Set poached chicken on a plate and allow to cool until you can comfortably handle it. (In the fridge, if you’re in a hurry) Shred or roughly chop the chicken - don’t worry about making it look pretty.

In a large frying pan, combine the onion and garlic (and celery and carrots if you are using them) with a small drizzle of oil or 1-2 teaspoons of butter. Cook over medium heat, stirring occasionally, until the vegetables are softened.

In a large, deep, pot (a thick-bottomed “dutch oven” works well, if you have it) start the sauce.
If you are using the cream of chicken soup, combine that with the milk and white wine. Stir well.
If you are using the butter and flour, melt the butter in the bottom of the pan. Stir the flour in with a whisk or fork. Slowly add the chicken broth, then the wine (see this post for more information on roux, which is what you just made.) Add the spices to taste.

To the sauce, add the chicken, onion/garlic mix, and vegetables (just dump frozen veggies into the mix. Drain and dump the canned). Heat this on the stove over medium-to-high heat, stirring occasionally. While the filling is heating, preheat the oven to whatever temperature is recommended on your bread package. If you are using baking powder biscuits, this is usually 400-ish.

Open the topping package and / or roll out your topping dough.

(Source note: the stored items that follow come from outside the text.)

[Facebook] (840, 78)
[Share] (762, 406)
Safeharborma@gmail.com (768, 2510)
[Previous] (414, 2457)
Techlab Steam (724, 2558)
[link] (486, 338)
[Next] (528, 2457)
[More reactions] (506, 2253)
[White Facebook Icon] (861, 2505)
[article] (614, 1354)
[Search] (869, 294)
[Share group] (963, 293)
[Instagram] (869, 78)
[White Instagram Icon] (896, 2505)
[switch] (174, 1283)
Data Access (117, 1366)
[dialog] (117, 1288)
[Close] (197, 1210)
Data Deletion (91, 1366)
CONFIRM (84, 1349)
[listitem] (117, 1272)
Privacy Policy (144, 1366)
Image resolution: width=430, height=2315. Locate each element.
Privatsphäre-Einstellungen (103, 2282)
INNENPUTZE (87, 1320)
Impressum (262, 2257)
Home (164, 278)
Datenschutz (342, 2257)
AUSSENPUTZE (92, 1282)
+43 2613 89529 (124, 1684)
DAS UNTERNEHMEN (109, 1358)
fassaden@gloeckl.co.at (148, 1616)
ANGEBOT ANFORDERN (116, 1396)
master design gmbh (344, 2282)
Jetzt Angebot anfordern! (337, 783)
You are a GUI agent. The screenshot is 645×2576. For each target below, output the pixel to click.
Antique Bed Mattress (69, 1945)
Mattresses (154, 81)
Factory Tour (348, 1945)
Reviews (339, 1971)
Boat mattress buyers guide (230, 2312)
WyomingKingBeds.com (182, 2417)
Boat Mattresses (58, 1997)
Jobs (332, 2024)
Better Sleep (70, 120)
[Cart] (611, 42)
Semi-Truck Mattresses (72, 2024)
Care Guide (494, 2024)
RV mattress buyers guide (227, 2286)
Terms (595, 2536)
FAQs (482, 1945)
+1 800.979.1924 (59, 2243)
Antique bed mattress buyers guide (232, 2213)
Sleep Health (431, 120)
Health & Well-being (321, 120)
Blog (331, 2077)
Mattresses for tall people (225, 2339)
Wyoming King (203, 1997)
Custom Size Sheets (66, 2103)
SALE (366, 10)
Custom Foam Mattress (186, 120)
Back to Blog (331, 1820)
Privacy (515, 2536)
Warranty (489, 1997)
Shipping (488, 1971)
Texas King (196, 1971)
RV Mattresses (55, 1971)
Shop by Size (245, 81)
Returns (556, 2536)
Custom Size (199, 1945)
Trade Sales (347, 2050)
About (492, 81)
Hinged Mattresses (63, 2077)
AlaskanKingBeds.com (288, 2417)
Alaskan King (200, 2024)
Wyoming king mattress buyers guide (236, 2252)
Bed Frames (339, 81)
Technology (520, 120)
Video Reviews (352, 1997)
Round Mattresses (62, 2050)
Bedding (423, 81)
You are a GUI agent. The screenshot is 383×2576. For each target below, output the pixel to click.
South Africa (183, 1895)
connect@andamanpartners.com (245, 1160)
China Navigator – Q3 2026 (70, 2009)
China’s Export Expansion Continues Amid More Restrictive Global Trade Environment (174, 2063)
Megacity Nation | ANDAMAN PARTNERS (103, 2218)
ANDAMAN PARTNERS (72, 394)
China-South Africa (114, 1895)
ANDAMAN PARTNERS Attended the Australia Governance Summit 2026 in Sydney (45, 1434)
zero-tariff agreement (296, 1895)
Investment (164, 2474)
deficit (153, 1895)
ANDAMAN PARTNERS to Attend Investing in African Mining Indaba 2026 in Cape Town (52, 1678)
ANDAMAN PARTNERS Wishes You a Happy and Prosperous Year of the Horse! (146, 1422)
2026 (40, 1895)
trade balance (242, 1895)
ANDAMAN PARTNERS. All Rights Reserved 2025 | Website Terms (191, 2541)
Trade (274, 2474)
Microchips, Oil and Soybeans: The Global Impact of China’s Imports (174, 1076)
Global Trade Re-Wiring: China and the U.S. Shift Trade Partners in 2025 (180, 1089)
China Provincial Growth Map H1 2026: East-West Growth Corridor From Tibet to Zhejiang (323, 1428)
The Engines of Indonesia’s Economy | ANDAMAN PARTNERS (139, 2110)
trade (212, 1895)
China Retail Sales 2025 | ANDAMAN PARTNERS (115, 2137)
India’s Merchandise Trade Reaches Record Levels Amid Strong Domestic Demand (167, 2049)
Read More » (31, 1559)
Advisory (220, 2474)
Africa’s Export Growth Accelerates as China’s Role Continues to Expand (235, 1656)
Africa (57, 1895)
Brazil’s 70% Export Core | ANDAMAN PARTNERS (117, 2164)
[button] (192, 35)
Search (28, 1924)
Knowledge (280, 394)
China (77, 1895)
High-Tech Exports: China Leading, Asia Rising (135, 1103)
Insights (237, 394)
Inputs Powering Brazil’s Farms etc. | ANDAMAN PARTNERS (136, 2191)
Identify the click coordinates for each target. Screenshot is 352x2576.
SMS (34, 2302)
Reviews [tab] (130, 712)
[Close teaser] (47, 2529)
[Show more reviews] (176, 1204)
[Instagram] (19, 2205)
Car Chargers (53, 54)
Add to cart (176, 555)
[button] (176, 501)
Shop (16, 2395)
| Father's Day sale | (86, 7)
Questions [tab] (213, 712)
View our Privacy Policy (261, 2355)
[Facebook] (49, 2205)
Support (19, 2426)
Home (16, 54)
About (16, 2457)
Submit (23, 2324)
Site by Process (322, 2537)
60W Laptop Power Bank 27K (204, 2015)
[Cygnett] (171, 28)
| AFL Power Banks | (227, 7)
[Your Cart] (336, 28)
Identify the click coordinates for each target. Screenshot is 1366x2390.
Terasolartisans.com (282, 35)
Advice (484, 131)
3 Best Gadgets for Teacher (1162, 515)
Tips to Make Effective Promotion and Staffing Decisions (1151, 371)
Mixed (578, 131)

If you have been using an oven-safe pot (this means NO PLASTIC, even on the handles) and have at least 3/4 of an inch of room between the filling and the lip of the pot, use that. Otherwise, dump the filling into a casserole dish. While the filling is still hot, place the topping dough on it and pop it in the oven. You want to do this while the filling is still hot so the bottom of the topping cooks as well - otherwise, it will be a doughy mess with a cooked top crust, no matter how long you bake it.

If you want to freeze pot pie, simply ladle the filling, without the topping, into freezer-safe containers. Allow to cool, uncovered, in the fridge. Once it’s cold, seal up and freeze. When you’re ready to make dinner,  reheat the filling over medium-low heat in saucepan. Once it’s hot and bubbly, top it with your dough of choice and bake as usual.

Bake until your topping is golden brown. Wait a few minutes for it to cool, and enjoy!